The New York Times, which serves as a frequent mouthpiece for organic food shill Michael Pollan and has anti-biotechnology activist Mark Bittman on its payroll, recently published an enlightening front-page article on the struggle one Hawaii public official had in getting a straight answer on the safety and environmental sustainability of genetically improved crops. Hawaii (the Big Island) County Councilor Greggor Ilagan responded to a debate over a bill that would ban the growing of new genetically improved crops on the island by taking the novel step of actually trying to weed through the facts.
Through his investigations, Mr. Ilagan found that genetically improved crops had many benefits, especially in Hawaii, where an improved papaya that resists the Ringspot virus had contributed significantly to saving the crop. And on food safety, the evidence was clear:
Asked about the danger of moving genes among species where they had not originated, Dr.
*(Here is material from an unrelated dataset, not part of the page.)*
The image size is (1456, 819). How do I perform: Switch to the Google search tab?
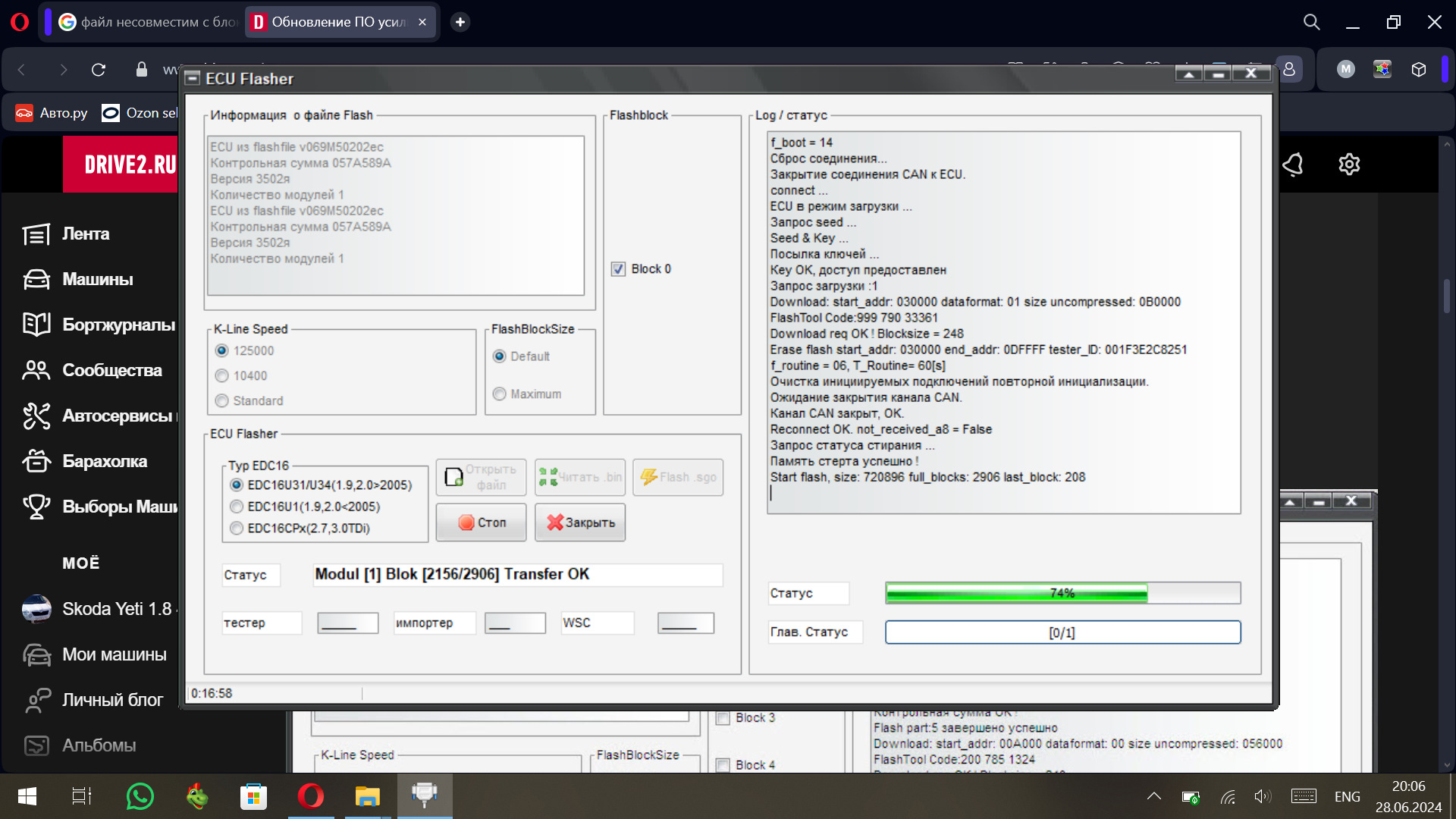click(x=148, y=22)
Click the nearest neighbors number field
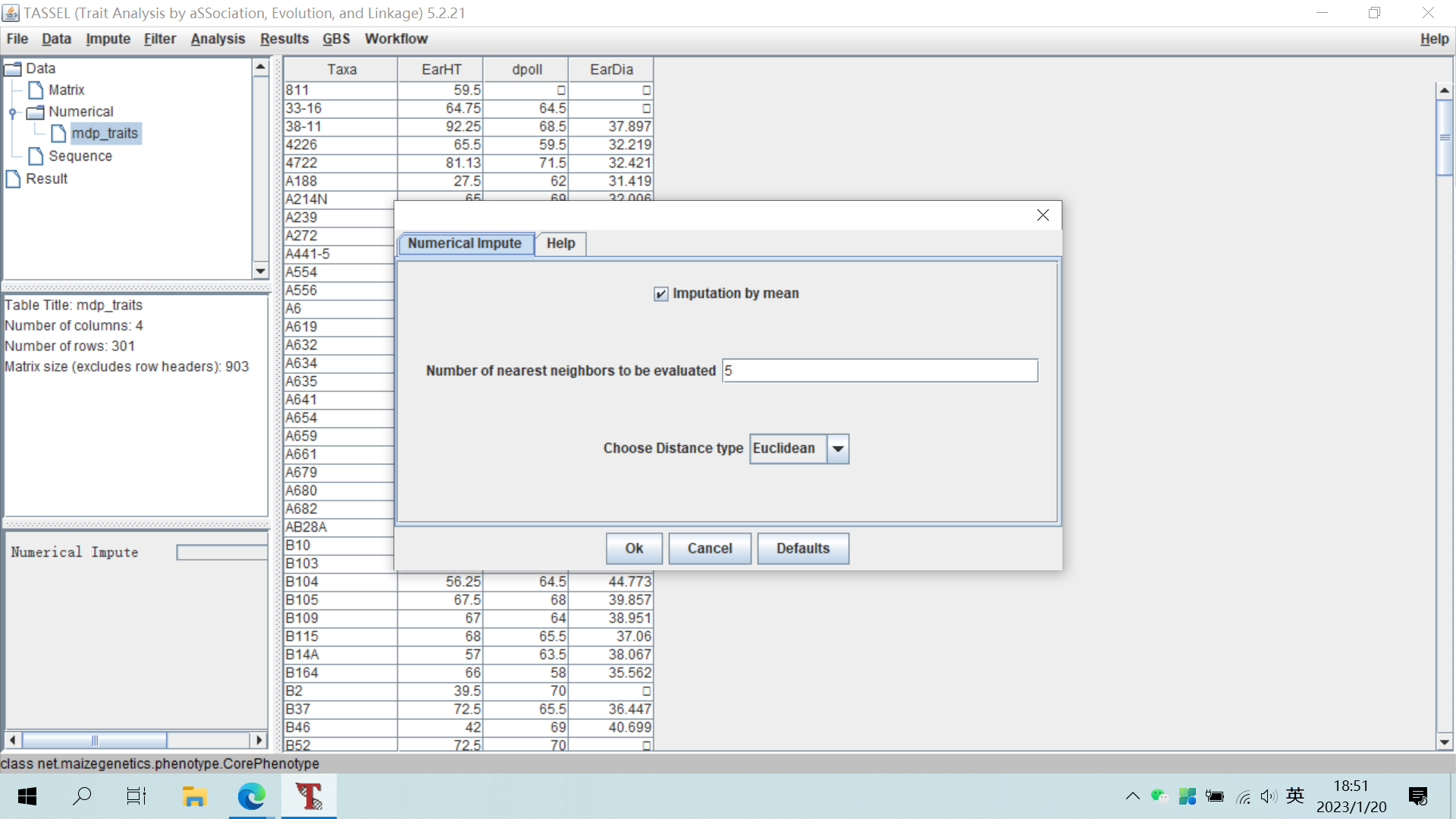Viewport: 1456px width, 819px height. point(880,371)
Suzuki explained that for millennia, humans had bred crops of the same species to produce desired traits. But with the advent of genetic engineering, it became possible to borrow a feature from elsewhere on the tree of life. An example Mr. Ilagan later learned about was the rice being tested in the Philippines. Modified with genes from bacteria and corn, it can provide Vitamin A, the deficiency of which is a scourge of the world’s poor.
That did not mean genetically engineered food could never cause harm. But the risks of such crops could be reliably tested, and they had so far proved safe. “With scientists, we never say anything is 100 percent certain one way or another,” Dr. Suzuki said. “We weigh conclusions on accumulated knowledge or evidence — but often this is not satisfactory for some.”
Among those groups claiming that a scientific consensus is “not satisfactory” are the Environmental Working Group, Greenpeace, Food and Water Watch, the Sierra Club, and Green America (operators of the “GMO Inside” campaign). All these groups are environmentalist hypocrites: They endorse the scientific consensuses on human-caused climate change that suit their agendas and reject the equally strong scientific consensus on biotechnology in food production that doesn’t.
To help honest investigators of the science on genetically improved crops like Councilor Illagan, CCF today publishes a research brief on the hypocrisy of anti-genetic improvement groups and detailing the scientific bodies that consistently endorse the consensuses. As we note in conclusion:
It is a clear hypocrisy for these activist groups to embrace consensus on climate change and to choose to deny consensus on GMO safety, especially when the same scientiﬁc organizations support the consensus on both issues. It takes signiﬁcant eﬀort for the scientiﬁc community to reach consensus but little eﬀort for activists to cherry pick as they please.